■ **Excerpt provided**:
[Start of section]

Jun. 19th, 2017

skygiants: Jadzia Dax lounging expansively by a big space window (daxanova)
I knew I probably should have written up A Long Way to a Small Angry Planet before I read the sequel, because I loved A Closed and Common Orbit SO MUCH that now there is no way I can do justice to the first book.

I mean, A Long Way to a Small Angry Planet is certainly a lot of fun! It feels a bit more like a season of television than a novel -- very much out of that genre of beloved, relatively lighthearted crew-is-family space TV, full of aliens and semi-incidental interstellar politics, with approximately one episode dedicated to each crew member's interesting alien culture or surprise dramatic backstory as well as episodes where Everyone Just Goes On A Shopping Trip. There is a Noble Captain, a Friendly Polyamorous Lizard Alien Second-in-Command, an Earnest Financial Assistant, a Manic Mechanic, a Caring Chef Who Feeds Other Species To Compensate For The Embarrassing Genocidal Tendencies Of His Own -- ok, some of the archetypes are more archetypal than others. In the dramatic season finale, our plucky band of space truckers reaches their long-haul destination at last and becomes involved in a major diplomatic incident, the outcome of which is the one thing in the book that rubbed me slightly the wrong way ) Anyway, if you like this sort of thing, you will almost certainly like this particular thing.

[End of section]

Copy out the full review of A Long Way to a Small Angry Planet word for word. The data that follows is separate material and has no connection to the review.

Collection entries

[Start of section]

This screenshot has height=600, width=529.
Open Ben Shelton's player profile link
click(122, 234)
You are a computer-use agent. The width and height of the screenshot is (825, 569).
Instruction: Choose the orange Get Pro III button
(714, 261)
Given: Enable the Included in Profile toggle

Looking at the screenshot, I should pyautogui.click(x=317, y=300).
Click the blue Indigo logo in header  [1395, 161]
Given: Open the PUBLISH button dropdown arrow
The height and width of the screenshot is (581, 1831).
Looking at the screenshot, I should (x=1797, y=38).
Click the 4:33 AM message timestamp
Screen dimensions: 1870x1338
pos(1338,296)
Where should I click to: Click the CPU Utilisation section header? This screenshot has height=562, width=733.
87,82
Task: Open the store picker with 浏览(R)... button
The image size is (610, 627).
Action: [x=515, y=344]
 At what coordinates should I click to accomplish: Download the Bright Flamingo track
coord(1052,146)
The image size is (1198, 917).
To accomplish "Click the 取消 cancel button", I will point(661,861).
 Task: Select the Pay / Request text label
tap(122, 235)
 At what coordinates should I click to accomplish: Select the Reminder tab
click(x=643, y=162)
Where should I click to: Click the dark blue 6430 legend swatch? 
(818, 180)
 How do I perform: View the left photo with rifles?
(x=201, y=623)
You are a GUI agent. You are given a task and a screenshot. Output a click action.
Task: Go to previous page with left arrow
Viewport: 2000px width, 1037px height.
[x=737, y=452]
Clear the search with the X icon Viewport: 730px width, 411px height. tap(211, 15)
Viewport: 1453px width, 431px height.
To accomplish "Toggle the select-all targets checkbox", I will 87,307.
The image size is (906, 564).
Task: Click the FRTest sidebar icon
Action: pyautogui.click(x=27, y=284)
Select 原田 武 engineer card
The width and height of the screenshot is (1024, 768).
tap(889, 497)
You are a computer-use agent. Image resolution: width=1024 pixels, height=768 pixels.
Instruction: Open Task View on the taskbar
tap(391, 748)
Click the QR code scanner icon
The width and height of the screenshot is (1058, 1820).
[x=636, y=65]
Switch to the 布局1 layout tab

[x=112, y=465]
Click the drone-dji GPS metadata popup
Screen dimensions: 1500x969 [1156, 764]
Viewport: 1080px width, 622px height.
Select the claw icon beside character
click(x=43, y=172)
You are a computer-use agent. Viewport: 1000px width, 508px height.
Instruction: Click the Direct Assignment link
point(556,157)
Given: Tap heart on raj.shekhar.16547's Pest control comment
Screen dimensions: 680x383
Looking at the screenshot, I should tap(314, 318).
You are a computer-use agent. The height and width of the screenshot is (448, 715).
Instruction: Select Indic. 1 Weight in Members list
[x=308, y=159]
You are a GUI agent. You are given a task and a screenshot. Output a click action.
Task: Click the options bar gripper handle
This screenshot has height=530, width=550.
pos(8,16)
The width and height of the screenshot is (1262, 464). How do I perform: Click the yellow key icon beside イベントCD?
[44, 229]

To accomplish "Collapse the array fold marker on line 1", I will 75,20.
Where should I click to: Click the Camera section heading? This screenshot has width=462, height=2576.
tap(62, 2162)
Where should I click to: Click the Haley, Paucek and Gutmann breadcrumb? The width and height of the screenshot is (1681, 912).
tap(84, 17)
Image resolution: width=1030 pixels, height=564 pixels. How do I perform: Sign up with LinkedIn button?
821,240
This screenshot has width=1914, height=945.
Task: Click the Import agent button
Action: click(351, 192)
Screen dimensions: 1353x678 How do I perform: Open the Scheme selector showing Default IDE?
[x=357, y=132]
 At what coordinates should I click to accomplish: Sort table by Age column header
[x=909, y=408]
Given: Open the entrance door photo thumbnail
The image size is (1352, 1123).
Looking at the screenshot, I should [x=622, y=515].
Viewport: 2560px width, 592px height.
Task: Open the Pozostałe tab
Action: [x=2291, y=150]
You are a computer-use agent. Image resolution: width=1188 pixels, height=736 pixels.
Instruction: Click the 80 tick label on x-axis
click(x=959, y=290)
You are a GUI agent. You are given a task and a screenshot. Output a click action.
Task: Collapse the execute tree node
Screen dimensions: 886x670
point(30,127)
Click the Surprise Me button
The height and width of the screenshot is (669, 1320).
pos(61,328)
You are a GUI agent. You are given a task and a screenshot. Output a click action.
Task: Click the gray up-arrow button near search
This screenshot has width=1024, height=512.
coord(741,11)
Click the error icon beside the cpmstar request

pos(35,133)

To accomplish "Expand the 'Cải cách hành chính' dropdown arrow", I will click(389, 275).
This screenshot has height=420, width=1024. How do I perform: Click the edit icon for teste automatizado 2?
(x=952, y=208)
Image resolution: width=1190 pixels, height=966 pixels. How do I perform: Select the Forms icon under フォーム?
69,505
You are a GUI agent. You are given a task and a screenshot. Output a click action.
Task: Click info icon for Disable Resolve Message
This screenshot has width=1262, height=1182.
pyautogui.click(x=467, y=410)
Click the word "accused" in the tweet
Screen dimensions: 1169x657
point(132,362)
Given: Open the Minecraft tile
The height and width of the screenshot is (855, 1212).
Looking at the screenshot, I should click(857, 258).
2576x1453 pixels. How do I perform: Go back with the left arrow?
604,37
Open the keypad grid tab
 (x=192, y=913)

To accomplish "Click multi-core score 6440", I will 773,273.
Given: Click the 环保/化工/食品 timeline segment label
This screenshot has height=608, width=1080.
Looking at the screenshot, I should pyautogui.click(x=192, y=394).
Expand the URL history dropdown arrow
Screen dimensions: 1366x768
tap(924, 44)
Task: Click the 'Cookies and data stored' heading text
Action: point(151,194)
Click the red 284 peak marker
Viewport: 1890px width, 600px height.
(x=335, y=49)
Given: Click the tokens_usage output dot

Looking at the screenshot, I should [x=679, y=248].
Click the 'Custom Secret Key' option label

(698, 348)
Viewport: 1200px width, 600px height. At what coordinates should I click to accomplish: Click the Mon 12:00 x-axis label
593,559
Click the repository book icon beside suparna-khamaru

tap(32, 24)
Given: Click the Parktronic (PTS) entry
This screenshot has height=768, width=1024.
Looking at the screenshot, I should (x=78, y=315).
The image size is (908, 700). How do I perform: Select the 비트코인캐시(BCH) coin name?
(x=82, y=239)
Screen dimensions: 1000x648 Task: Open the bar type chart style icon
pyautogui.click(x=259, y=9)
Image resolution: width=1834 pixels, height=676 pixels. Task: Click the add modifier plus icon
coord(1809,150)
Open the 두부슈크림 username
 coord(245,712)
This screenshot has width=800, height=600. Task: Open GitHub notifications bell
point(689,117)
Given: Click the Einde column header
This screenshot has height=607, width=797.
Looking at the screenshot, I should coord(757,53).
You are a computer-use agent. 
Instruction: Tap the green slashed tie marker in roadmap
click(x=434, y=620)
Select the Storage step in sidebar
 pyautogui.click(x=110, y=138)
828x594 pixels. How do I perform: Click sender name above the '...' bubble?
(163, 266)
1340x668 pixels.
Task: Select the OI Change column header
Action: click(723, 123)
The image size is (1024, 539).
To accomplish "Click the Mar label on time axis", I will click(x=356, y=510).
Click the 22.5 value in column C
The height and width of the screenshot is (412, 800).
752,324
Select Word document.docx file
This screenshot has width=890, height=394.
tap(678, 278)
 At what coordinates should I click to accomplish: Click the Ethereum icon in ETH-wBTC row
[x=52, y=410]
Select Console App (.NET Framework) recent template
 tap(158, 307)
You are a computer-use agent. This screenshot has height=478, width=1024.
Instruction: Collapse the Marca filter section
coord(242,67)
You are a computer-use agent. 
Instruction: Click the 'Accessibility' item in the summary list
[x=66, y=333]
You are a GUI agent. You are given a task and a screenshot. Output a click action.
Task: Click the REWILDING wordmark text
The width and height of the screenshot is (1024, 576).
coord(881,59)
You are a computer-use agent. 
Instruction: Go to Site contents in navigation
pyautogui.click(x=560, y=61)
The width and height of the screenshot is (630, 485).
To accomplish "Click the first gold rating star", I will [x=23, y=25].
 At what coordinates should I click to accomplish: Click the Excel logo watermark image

[End of section]

■ **Answer area**:
Jun. 19th, 2017

skygiants: Jadzia Dax lounging expansively by a big space window (daxanova)
I knew I probably should have written up A Long Way to a Small Angry Planet before I read the sequel, because I loved A Closed and Common Orbit SO MUCH that now there is no way I can do justice to the first book.

I mean, A Long Way to a Small Angry Planet is certainly a lot of fun! It feels a bit more like a season of television than a novel -- very much out of that genre of beloved, relatively lighthearted crew-is-family space TV, full of aliens and semi-incidental interstellar politics, with approximately one episode dedicated to each crew member's interesting alien culture or surprise dramatic backstory as well as episodes where Everyone Just Goes On A Shopping Trip. There is a Noble Captain, a Friendly Polyamorous Lizard Alien Second-in-Command, an Earnest Financial Assistant, a Manic Mechanic, a Caring Chef Who Feeds Other Species To Compensate For The Embarrassing Genocidal Tendencies Of His Own -- ok, some of the archetypes are more archetypal than others. In the dramatic season finale, our plucky band of space truckers reaches their long-haul destination at last and becomes involved in a major diplomatic incident, the outcome of which is the one thing in the book that rubbed me slightly the wrong way ) Anyway, if you like this sort of thing, you will almost certainly like this particular thing.